Les Sionistes avaient refusé un projet de partage onusien, « avec union économique » (sic), conçu pour « le Gouvernement futur de la Palestine » par la « Commission ad hoc chargée de la question palestinienne », après la deuxième session de l’Assemblée générale des 16 septembre - 29 novembre 1947, et les délégués Arabes aussi.

Les premiers parce qu’ils voulaient tout prendre, notamment le Néguev et méditaient un coup d’Etat appuyé sur un soutien américano-soviétique, les seconds parce qu’ils ne voulaient rien céder de la souveraineté arabe, légitimant la propriété de chacun, à des intrus. Seuls les fonctionnaires internationaux croyaient en leur initiative car ils ignoraient le terrain et prenaient conseil de leurs ateliers de pensée formés de marionnettes.

La Palestine qui avait eu son premier plan de partage en 1925, qui proposait les plaines riches aux sionistes et les montagnes arides aux Arabes, ne pouvait être partagée qu’aux yeux des Nations Unies qui avaient, sous la SDN, accueilli, non pas décrété ou voté, mais enregistré ce coup de force des Alliés formant des mandats, contre l’Empire ottoman en obéissant à l’exigence de la Déclaration Balfour !
——
Consigne 1:
D'après l'extrait à lire, en quelle année la Palestine avait-elle eu son premier plan de partage ?
Consigne 2:
Relevez mot pour mot, dans l'extrait à lire, le passage qui commence par « Les premiers parce » et se poursuit jusqu'à « formés de marionnettes. ».

Données:
——
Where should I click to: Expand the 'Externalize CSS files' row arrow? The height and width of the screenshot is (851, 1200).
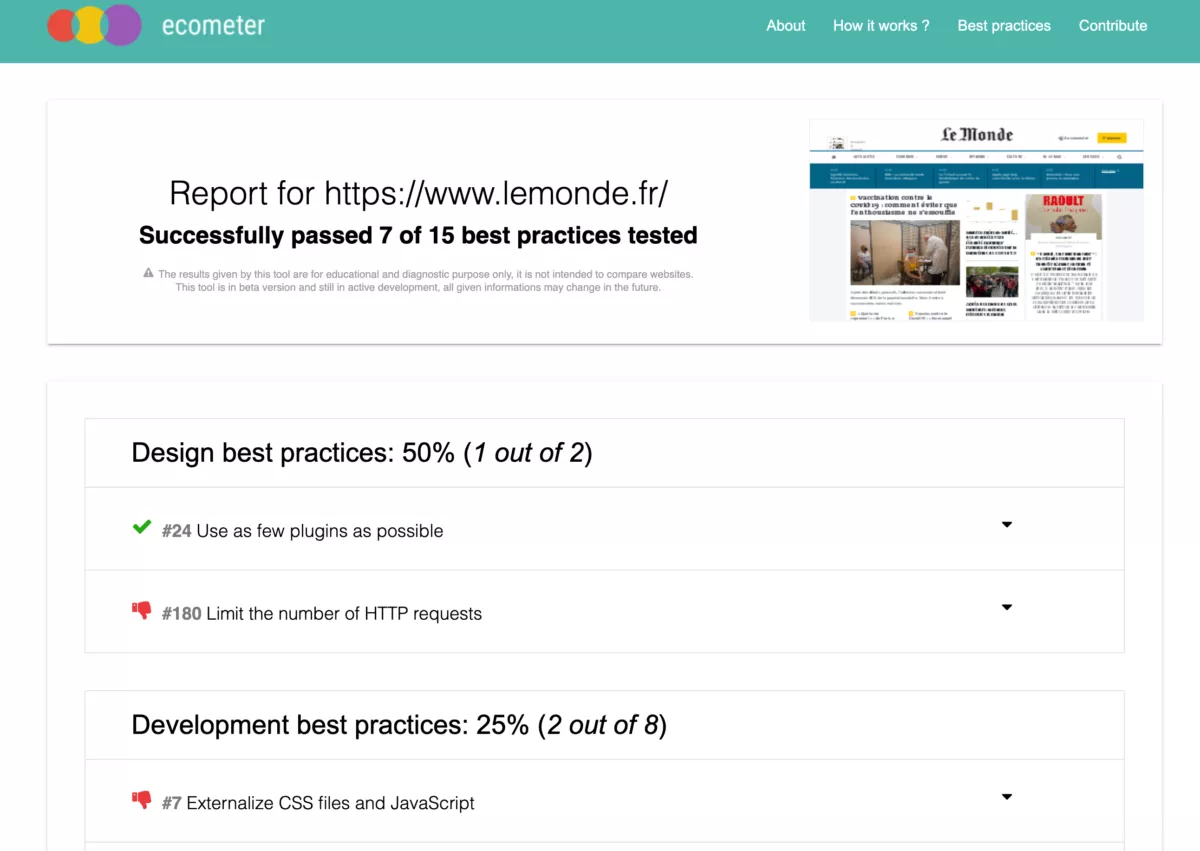pyautogui.click(x=1007, y=797)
——
Réponse 1:
En 1925.

Réponse 2:
Les premiers parce qu’ils voulaient tout prendre, notamment le Néguev et méditaient un coup d’Etat appuyé sur un soutien américano-soviétique, les seconds parce qu’ils ne voulaient rien céder de la souveraineté arabe, légitimant la propriété de chacun, à des intrus. Seuls les fonctionnaires internationaux croyaient en leur initiative car ils ignoraient le terrain et prenaient conseil de leurs ateliers de pensée formés de marionnettes.